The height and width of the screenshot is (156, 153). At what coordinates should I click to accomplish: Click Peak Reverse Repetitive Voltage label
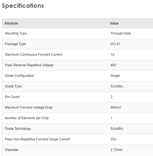(x=29, y=65)
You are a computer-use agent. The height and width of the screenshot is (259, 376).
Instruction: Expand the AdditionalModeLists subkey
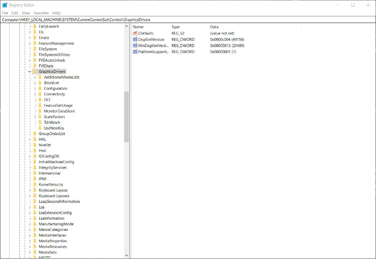[x=35, y=77]
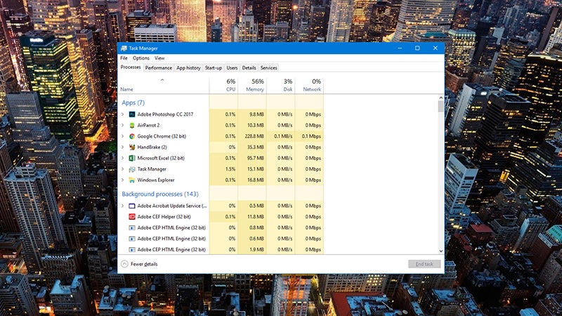Click the Adobe Photoshop CC 2017 icon
The height and width of the screenshot is (316, 562).
click(131, 114)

────

▶ _Your goal_: Please print the data above once more, exactly and without images.

▶ _Reply to the exercise_:
The height and width of the screenshot is (156, 153). At what coordinates should I click to accomplish: Click Peak Reverse Repetitive Voltage label
(x=29, y=65)
You are a computer-use agent. The height and width of the screenshot is (259, 376).
Instruction: Expand the AdditionalModeLists subkey
[x=35, y=77]
Click the Adobe Photoshop CC 2017 icon
The height and width of the screenshot is (316, 562).
click(131, 114)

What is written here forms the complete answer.